Data extracted from a collection
----------

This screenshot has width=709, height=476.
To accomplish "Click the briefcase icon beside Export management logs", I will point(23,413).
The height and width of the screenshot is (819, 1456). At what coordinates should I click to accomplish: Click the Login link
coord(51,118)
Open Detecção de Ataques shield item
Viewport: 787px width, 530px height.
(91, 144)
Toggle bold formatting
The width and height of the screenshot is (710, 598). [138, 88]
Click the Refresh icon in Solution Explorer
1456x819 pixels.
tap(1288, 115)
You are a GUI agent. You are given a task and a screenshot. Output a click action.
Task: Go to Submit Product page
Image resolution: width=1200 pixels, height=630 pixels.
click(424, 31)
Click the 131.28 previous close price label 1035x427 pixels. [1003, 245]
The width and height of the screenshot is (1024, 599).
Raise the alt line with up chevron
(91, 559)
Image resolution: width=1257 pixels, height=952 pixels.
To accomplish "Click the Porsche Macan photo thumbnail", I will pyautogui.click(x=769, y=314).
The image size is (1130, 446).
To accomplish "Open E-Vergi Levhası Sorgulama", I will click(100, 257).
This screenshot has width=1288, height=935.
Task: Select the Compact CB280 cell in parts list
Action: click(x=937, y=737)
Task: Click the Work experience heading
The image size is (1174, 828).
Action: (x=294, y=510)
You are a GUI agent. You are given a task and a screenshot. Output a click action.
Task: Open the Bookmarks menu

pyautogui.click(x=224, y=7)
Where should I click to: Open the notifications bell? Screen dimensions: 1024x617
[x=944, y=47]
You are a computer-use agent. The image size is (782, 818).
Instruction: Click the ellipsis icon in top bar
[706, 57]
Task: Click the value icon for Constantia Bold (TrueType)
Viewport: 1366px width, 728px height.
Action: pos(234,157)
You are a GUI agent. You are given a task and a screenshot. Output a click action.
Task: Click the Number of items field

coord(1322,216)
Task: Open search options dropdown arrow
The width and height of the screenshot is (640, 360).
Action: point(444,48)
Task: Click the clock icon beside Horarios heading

----------

▶ SHORT TASK:
Please rewrite the lines from the one containing "Task: Open search options dropdown arrow" through the end of the entries as a JSON list of strings, one string per line, leaving out any blank lines.

▶ FULL SOLUTION:
[
  "Task: Open search options dropdown arrow",
  "The width and height of the screenshot is (640, 360).",
  "Action: point(444,48)",
  "Task: Click the clock icon beside Horarios heading"
]